Oppice: One of the newer programs is employment resources. We’re looking for someone to act as a liaison between the vendors and production houses to show how qualified our members are, assist them in finding employment, and facilitating a way for them to get those jobs.
Another goal is collaboration with other film organizations in the city. Too often we all separately try to reinvent the wheel, and I think we can do more resource sharing through the programs that we do and what they do. We’re open to that, and we hope other organizations will join us.
HollywoodChicago.com: Where do you see the most growth for both local Chicago filmmaking and opportunity for women in that arena in 2016, and how does that bode well for this year?
Oppice: I hope that the energy we saw over the past weekend [the Women’s March of January 21st] has hit a button, both for women to step up and take a step forward, and for men to not be shy about standing behind those women and helping them as well. That’s the energy that we’re trying to promote for 2017, for our members to take a chance and do what they want to do. I hope that shows up in the projects they work on, and that it affects Chicago in a positive way.
Along with that, and what I want to personally work for, is making the investors feel that they are empowered to take a chance on a filmmaker. Because that is the only way Chicago is going to grow as a real force in entertainment and media.
HollywoodChicago.com: You are a filmmaker, and understand the importance of a female voice in that art form. How does your experience as a director and an actor inform your opinion about the contributions of women to the art of cinema?
Oriana Oppice, WIFC Director of Programs
Photo credit: WIFChicago.net
Oppice: The stories that women can tell have been missing. Often, I am presented with scripts from a male point of view, and the female characters are either not there or submissive. We need more story lines with intelligent women, to go beyond just good looks.
I am on the frontline of the industry, and I see firsthand how women are not treated equally there. Usually, I want it to be known that I’m a filmmaker, and not necessarily a ‘female filmmaker.’ But more and more, when I observe there was actually a drop in women filmmakers behind the camera last year, that means I do have to take action and recognize that gender is driving inequality. There’s no good reason for that, and I’m going to fight against it.
HollywoodChicago.com: The country has just elected an executive leader who has proved his anti-woman rhetoric through both words and actions, and represents a political party who has trouble reconciling equal rights. How can women continue to fight this power in the arts, or in society, in your opinion?

> [EXTRACTED INFORMATION]
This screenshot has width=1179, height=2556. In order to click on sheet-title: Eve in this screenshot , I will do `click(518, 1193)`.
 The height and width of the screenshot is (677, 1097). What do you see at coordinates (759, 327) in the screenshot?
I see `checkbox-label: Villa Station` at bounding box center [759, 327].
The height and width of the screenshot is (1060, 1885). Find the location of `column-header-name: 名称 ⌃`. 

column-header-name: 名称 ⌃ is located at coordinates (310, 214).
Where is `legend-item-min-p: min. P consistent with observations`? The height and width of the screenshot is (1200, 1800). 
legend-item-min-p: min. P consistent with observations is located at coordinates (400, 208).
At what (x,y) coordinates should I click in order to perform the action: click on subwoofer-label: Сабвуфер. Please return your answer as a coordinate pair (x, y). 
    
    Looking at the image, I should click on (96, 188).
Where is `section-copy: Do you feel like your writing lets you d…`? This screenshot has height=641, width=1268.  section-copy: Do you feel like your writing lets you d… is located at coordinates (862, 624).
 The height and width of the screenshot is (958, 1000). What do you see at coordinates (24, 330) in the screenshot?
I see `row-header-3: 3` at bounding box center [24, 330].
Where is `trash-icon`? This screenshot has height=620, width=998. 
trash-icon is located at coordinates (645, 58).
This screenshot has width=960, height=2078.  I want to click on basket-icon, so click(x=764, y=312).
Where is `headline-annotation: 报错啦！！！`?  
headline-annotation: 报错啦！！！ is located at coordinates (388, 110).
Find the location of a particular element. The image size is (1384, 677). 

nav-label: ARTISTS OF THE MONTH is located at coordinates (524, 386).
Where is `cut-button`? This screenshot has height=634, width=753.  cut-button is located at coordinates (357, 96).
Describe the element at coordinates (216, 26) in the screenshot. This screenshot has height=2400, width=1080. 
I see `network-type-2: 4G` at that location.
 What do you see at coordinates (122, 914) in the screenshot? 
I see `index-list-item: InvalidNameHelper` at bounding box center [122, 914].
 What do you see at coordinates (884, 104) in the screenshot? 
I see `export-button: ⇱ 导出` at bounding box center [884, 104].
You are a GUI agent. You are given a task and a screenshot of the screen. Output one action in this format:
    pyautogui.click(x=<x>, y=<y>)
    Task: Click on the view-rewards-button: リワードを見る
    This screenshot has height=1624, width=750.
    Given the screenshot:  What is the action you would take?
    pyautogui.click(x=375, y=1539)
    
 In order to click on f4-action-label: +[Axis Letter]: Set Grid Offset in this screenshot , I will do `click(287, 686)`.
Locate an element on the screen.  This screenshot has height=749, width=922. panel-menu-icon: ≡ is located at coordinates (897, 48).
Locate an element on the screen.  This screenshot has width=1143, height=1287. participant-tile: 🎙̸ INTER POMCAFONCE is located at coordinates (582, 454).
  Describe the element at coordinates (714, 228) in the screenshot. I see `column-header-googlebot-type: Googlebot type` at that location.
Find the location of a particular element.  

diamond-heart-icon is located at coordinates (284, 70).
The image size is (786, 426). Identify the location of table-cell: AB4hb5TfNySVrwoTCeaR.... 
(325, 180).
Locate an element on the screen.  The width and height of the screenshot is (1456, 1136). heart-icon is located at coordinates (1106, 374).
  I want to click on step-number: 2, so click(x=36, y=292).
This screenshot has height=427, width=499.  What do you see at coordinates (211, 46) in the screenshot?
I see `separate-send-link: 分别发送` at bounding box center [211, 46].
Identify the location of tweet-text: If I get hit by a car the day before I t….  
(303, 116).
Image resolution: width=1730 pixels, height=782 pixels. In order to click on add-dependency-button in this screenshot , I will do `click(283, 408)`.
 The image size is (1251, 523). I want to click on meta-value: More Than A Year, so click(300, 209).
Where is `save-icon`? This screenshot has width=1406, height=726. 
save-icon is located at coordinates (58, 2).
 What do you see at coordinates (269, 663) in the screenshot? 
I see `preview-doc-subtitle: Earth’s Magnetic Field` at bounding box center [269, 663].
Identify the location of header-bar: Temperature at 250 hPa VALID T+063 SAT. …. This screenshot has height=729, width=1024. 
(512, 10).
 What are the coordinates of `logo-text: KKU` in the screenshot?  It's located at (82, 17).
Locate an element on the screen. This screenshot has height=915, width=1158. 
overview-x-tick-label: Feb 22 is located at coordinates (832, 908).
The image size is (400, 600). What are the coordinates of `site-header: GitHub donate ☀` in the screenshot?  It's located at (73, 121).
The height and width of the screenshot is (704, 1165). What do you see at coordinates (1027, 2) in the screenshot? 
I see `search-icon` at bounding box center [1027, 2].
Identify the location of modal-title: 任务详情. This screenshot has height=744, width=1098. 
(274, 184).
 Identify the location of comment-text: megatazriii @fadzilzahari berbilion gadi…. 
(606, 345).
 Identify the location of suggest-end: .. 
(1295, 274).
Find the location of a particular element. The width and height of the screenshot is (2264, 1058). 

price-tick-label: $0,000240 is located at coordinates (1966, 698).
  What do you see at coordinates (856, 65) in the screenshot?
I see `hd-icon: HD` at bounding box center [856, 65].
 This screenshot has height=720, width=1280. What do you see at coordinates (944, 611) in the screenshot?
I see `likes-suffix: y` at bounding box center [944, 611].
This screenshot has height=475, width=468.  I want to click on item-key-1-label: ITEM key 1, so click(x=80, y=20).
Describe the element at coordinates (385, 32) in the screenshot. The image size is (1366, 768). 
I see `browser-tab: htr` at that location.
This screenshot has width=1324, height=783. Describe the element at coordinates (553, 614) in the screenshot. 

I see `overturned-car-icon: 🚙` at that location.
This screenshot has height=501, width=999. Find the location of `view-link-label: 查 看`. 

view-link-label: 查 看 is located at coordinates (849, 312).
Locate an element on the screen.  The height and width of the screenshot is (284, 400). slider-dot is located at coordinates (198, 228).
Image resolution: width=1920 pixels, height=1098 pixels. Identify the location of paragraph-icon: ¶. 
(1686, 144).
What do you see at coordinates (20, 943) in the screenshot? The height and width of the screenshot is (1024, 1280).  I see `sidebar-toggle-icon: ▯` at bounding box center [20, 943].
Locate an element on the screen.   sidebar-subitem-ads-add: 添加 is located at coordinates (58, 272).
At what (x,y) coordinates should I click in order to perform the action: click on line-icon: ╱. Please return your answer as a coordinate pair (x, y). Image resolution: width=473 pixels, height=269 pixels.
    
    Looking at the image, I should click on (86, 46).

> [TASK PROMPT]
Continue the interview with Oriana Oppice about women in Chicago filmmaking from the point where it stops.

> [EXERCISE RESPONSE]
Oppice: I think we need to ‘grow a pair.’ [laughs] There is a large number of intelligent, creative, articulate and strong women in our industry, but I’ve noticed we don’t feel empowered to ask for the same things that men think they are empowered to receive. We don’t feel as confident asking for money, or telling people that we know our films will be successful.
I would like to do a study about how different men and women pitch projects. I go to pitch sessions all the time because I’m fascinated with how that process works, and men are more assertive with their egos than women. I’m hoping that the Women’s March has inspired more strength, and that we can take that strength into our working lives.
HollywoodChicago.com: Finally, who can interested parties contact to join and participate in WIFC, and what did you hear from membership in 2016, that will lead to direct changes in the organization?
Oppice: First I want to say that our organization is completely inclusive. We value diversity, and encourage both women and men to join. I’m extremely grateful for the men we have as members, because women need to hear that men stand behind us too. Go to our website (click here) or email me at Oriana@WIFChicago.org, and we will help you get involved.
As for the second part of the question, the best feedback I heard is that our programs really can help change the direction of someone’s career. While networking is great and necessary, I also believe that expanding a skill set is important, and Women in Film Chicago provides an environment to do that. That feedback is the driving force behind our programs for 2017.